Records:
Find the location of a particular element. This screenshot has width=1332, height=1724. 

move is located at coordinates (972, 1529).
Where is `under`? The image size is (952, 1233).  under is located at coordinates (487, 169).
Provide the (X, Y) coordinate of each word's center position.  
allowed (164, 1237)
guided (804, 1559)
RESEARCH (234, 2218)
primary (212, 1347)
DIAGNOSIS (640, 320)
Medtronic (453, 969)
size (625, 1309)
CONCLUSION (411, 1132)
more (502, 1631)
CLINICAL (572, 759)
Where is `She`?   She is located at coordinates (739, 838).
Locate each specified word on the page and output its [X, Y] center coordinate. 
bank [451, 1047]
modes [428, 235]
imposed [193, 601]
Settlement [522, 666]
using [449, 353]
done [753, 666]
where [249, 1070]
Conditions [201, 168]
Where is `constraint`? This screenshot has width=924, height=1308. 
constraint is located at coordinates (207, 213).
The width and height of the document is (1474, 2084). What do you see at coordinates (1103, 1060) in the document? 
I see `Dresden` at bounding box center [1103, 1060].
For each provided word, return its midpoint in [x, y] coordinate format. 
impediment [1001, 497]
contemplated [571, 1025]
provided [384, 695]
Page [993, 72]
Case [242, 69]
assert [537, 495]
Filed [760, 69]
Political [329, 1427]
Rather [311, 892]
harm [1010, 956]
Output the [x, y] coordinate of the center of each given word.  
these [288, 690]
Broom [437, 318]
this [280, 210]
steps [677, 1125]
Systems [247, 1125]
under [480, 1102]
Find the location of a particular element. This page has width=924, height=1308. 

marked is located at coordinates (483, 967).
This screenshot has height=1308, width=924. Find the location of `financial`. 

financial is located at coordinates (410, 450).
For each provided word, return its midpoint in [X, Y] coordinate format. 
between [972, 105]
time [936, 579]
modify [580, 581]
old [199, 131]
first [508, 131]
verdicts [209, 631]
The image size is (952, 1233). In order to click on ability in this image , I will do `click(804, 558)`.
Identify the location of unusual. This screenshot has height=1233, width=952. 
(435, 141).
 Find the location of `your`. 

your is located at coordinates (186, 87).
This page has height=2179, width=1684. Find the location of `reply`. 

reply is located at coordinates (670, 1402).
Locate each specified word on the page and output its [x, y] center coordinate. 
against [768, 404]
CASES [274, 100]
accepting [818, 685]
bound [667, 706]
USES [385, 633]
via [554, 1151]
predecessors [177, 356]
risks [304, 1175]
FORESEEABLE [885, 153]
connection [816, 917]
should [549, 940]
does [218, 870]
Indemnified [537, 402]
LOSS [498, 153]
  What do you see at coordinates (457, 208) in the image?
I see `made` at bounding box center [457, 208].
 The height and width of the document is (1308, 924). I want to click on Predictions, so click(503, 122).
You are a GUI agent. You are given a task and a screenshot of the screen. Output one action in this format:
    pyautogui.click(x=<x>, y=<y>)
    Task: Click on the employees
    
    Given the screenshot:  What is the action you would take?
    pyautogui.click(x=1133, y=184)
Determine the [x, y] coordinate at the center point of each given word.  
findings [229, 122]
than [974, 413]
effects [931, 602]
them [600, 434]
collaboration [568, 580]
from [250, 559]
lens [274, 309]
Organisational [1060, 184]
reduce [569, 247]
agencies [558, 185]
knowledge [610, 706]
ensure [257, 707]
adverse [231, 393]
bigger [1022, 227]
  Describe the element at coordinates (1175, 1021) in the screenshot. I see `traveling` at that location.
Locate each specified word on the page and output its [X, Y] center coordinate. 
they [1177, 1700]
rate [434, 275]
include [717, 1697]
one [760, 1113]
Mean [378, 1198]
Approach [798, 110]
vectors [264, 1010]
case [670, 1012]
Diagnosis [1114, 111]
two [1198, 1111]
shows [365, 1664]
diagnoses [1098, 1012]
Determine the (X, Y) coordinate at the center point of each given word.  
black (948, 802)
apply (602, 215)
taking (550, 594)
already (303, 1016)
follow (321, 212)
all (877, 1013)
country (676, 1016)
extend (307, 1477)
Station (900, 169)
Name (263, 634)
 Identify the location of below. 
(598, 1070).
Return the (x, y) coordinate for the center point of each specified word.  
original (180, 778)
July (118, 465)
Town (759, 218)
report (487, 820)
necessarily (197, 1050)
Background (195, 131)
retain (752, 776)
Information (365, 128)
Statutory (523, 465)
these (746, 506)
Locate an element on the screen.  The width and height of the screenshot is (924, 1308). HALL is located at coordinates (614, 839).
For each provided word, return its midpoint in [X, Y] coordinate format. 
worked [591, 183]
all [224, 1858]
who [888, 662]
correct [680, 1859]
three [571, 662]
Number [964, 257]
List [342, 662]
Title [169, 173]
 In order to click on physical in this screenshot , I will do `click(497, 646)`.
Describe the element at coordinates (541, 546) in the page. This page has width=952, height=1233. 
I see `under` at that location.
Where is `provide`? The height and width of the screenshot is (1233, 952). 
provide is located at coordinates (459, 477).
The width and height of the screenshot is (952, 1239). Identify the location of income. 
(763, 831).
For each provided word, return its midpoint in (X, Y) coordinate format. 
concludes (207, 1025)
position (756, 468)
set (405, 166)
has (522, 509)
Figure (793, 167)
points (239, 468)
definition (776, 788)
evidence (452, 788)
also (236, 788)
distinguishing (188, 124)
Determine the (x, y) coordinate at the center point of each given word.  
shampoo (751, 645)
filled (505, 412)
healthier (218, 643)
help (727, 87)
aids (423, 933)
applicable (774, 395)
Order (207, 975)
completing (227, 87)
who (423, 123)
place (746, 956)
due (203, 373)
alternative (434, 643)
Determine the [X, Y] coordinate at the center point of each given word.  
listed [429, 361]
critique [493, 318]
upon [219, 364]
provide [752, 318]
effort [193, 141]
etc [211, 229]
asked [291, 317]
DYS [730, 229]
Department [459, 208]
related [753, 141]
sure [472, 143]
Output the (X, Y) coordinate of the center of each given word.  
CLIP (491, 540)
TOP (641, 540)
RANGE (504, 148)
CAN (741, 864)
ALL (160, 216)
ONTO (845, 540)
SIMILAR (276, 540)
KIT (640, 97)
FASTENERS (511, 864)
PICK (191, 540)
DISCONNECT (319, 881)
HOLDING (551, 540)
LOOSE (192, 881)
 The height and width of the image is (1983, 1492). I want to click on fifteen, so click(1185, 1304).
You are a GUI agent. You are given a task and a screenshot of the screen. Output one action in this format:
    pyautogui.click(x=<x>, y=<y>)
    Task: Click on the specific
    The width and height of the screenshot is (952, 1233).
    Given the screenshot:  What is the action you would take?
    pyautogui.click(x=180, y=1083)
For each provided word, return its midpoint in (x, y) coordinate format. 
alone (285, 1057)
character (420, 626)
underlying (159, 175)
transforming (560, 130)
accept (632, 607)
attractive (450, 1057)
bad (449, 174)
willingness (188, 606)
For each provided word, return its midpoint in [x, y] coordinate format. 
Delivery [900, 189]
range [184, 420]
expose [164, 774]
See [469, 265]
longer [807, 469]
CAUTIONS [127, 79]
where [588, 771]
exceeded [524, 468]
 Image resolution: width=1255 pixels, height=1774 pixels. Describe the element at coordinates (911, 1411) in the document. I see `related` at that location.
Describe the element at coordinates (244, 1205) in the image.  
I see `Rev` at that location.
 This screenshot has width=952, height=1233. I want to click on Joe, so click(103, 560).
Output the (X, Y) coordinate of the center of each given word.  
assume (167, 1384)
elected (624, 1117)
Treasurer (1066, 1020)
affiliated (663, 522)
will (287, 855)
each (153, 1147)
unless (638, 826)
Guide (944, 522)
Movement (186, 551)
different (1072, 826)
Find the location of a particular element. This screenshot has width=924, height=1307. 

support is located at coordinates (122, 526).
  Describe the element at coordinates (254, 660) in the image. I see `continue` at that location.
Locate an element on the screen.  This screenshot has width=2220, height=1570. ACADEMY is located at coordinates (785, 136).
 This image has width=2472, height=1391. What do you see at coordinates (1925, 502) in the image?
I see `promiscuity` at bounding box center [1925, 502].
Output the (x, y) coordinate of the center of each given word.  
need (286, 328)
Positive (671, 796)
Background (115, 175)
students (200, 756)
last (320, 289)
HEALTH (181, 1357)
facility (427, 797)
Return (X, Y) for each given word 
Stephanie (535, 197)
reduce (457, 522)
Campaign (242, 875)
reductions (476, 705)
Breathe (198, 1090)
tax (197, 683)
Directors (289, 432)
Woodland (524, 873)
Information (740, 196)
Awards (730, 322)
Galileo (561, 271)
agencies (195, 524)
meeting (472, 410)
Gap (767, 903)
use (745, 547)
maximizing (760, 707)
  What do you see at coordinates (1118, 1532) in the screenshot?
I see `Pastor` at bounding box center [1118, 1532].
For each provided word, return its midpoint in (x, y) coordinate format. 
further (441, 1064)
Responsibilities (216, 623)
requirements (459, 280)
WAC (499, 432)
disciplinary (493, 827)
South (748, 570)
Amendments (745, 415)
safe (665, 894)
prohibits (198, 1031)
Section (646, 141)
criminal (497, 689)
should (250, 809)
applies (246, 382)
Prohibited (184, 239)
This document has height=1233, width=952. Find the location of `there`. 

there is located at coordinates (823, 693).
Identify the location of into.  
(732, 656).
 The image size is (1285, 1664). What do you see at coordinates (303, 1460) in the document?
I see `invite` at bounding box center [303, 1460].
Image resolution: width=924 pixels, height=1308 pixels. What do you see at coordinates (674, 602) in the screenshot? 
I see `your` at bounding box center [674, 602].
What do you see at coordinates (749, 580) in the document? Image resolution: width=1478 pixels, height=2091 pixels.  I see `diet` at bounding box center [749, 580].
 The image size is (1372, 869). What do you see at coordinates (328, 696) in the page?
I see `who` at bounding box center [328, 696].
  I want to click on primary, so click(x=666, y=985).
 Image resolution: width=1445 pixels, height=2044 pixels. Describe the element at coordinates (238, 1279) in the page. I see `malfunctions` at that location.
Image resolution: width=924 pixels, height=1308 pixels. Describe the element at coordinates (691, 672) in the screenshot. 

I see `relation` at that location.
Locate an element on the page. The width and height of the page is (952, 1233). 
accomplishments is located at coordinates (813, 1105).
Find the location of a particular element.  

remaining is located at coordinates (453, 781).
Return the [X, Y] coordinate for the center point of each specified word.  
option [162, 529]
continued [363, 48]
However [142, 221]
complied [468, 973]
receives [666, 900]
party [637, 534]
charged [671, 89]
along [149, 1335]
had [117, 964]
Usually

● Work to do: Retype the items above word for word, starting with the line that contains "reductions (476, 705)" and ending with the line that contains "there is located at coordinates (823, 693).", including both of those lines.

● Final answer:
reductions (476, 705)
Breathe (198, 1090)
tax (197, 683)
Directors (289, 432)
Woodland (524, 873)
Information (740, 196)
Awards (730, 322)
Galileo (561, 271)
agencies (195, 524)
meeting (472, 410)
Gap (767, 903)
use (745, 547)
maximizing (760, 707)
  What do you see at coordinates (1118, 1532) in the screenshot?
I see `Pastor` at bounding box center [1118, 1532].
For each provided word, return its midpoint in (x, y) coordinate format. 
further (441, 1064)
Responsibilities (216, 623)
requirements (459, 280)
WAC (499, 432)
disciplinary (493, 827)
South (748, 570)
Amendments (745, 415)
safe (665, 894)
prohibits (198, 1031)
Section (646, 141)
criminal (497, 689)
should (250, 809)
applies (246, 382)
Prohibited (184, 239)
This document has height=1233, width=952. Find the location of `there`. 

there is located at coordinates (823, 693).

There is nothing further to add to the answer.